Pixel coordinate grounding data
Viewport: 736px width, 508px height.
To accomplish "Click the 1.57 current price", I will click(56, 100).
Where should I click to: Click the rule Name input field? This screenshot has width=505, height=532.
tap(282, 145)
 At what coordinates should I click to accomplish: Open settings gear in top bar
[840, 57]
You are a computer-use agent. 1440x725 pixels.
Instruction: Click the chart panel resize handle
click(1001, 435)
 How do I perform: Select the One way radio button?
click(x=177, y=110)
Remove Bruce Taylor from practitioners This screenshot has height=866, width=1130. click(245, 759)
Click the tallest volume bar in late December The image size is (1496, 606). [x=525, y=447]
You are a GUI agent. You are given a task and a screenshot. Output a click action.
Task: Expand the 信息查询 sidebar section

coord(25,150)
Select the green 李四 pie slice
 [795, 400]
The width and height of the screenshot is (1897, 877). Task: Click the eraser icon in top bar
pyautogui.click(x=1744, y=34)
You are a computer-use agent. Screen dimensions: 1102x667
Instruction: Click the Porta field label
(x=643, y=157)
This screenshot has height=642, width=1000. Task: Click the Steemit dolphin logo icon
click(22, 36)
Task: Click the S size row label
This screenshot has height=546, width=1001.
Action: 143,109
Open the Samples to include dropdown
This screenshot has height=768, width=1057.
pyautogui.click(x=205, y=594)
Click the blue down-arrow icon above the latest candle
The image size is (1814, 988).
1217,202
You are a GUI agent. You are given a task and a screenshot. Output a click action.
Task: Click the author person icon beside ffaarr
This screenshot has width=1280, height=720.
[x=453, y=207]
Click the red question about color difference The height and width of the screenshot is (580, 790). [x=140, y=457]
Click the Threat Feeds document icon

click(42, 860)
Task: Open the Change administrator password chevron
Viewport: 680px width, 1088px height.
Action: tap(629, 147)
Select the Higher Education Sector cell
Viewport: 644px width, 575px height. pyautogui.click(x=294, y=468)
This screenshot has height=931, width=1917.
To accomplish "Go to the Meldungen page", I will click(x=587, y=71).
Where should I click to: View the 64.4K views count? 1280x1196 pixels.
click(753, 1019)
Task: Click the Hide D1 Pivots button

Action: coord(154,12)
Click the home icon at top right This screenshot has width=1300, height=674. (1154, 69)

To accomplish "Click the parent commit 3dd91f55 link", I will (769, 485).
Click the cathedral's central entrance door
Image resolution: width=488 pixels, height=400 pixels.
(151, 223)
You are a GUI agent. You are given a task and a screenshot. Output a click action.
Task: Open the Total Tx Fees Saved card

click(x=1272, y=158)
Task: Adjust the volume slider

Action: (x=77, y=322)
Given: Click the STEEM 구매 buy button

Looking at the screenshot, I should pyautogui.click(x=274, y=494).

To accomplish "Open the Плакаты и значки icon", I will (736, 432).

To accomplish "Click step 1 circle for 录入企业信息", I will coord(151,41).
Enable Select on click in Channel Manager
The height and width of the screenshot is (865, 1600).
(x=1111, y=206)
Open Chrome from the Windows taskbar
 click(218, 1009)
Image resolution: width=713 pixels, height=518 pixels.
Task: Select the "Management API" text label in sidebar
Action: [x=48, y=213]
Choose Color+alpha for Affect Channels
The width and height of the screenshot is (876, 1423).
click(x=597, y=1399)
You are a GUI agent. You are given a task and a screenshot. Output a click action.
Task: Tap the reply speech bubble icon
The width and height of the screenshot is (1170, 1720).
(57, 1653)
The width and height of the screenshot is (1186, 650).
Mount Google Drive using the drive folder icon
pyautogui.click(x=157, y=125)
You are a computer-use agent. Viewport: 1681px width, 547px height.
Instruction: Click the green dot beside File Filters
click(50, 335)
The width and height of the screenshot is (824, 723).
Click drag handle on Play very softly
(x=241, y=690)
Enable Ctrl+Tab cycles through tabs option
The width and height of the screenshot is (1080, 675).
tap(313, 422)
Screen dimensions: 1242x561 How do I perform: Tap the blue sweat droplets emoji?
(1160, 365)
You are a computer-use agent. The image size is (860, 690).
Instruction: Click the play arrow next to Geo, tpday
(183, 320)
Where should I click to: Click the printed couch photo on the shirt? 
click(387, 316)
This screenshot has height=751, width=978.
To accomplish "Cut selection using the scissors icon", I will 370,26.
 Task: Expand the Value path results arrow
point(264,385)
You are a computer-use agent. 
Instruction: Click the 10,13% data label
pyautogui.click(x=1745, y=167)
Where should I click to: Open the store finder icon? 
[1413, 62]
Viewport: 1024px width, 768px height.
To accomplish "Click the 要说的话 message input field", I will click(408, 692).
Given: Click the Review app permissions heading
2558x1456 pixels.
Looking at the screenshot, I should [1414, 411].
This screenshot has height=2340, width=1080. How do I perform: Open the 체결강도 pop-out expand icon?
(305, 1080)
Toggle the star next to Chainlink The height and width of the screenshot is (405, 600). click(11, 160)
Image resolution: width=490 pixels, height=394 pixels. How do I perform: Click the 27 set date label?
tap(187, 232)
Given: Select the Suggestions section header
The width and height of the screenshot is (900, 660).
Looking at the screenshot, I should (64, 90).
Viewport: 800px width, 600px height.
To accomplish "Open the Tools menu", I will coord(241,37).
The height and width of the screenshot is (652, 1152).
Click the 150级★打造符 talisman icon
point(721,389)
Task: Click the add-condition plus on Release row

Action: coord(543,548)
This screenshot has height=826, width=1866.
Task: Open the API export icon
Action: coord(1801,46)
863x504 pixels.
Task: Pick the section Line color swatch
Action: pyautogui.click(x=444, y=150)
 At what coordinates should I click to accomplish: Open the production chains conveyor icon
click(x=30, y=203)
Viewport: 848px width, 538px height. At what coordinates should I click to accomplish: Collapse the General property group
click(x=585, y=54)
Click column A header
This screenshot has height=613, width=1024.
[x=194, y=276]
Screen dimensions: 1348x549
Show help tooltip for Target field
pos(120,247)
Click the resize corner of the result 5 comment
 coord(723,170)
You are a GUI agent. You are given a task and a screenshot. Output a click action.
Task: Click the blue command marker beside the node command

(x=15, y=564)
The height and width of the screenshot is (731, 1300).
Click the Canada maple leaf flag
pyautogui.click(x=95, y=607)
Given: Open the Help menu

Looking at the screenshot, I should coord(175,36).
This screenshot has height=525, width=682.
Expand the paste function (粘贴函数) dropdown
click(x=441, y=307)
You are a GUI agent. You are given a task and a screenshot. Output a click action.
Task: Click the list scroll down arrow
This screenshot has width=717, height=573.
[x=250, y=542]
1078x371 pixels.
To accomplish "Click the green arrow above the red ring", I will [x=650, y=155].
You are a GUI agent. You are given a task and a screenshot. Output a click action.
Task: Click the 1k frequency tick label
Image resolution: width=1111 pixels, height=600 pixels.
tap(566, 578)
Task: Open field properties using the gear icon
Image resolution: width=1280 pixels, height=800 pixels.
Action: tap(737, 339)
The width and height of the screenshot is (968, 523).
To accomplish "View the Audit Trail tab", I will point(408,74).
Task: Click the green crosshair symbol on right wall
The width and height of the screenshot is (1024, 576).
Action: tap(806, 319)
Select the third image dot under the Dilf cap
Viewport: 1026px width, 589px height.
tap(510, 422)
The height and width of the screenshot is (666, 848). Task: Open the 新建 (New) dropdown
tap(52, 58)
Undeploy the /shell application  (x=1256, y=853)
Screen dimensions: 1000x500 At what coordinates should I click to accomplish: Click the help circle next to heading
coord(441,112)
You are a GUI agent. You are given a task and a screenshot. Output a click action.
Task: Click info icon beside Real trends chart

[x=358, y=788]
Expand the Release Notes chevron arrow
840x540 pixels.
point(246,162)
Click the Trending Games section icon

### Task objective
Using the entries above, return each line in which the word "computer" occurs.

### Your solution
You are a computer-use agent. 1440x725 pixels.
You are a computer-use agent. Screen dimensions: 1102x667
You are a computer-use agent. Viewport: 1681px width, 547px height.
You are a computer-use agent. The image size is (860, 690).
You are a computer-use agent. 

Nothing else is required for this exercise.